Could you pull out the records word for word, from the first line through the line containing "[x=585, y=660]", with both of those lines included?
'''
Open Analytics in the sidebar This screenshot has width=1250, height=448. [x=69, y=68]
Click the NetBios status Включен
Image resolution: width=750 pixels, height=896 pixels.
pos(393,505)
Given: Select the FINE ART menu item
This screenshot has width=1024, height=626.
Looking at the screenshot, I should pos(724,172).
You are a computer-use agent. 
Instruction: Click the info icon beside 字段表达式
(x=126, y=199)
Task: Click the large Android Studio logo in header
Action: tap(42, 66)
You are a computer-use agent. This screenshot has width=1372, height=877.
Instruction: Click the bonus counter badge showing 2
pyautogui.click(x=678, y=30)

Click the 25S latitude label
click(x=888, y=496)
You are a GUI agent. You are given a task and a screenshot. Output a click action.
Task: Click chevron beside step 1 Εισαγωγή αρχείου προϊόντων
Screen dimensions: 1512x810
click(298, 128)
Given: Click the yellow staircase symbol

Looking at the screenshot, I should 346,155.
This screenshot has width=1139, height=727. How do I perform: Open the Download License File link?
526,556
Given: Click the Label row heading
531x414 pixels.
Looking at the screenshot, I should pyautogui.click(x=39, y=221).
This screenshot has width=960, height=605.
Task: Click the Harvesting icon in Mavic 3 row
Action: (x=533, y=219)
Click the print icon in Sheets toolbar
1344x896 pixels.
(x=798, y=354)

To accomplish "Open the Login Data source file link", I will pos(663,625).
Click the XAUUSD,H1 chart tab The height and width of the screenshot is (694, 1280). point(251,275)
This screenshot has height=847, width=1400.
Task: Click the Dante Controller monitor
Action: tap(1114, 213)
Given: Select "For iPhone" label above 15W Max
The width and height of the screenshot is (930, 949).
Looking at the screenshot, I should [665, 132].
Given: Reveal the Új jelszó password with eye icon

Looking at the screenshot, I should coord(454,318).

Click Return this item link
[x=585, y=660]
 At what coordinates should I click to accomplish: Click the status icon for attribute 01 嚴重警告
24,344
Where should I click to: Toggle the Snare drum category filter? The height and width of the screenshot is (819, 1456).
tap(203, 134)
'''
## Exercise response
Open Analytics in the sidebar This screenshot has width=1250, height=448. [x=69, y=68]
Click the NetBios status Включен
Image resolution: width=750 pixels, height=896 pixels.
pos(393,505)
Given: Select the FINE ART menu item
This screenshot has width=1024, height=626.
Looking at the screenshot, I should pos(724,172).
You are a computer-use agent. 
Instruction: Click the info icon beside 字段表达式
(x=126, y=199)
Task: Click the large Android Studio logo in header
Action: tap(42, 66)
You are a computer-use agent. This screenshot has width=1372, height=877.
Instruction: Click the bonus counter badge showing 2
pyautogui.click(x=678, y=30)

Click the 25S latitude label
click(x=888, y=496)
You are a GUI agent. You are given a task and a screenshot. Output a click action.
Task: Click chevron beside step 1 Εισαγωγή αρχείου προϊόντων
Screen dimensions: 1512x810
click(298, 128)
Given: Click the yellow staircase symbol

Looking at the screenshot, I should 346,155.
This screenshot has width=1139, height=727. How do I perform: Open the Download License File link?
526,556
Given: Click the Label row heading
531x414 pixels.
Looking at the screenshot, I should pyautogui.click(x=39, y=221).
This screenshot has width=960, height=605.
Task: Click the Harvesting icon in Mavic 3 row
Action: (x=533, y=219)
Click the print icon in Sheets toolbar
1344x896 pixels.
(x=798, y=354)

To accomplish "Open the Login Data source file link", I will pos(663,625).
Click the XAUUSD,H1 chart tab The height and width of the screenshot is (694, 1280). point(251,275)
This screenshot has height=847, width=1400.
Task: Click the Dante Controller monitor
Action: tap(1114, 213)
Given: Select "For iPhone" label above 15W Max
The width and height of the screenshot is (930, 949).
Looking at the screenshot, I should [665, 132].
Given: Reveal the Új jelszó password with eye icon

Looking at the screenshot, I should coord(454,318).

Click Return this item link
[x=585, y=660]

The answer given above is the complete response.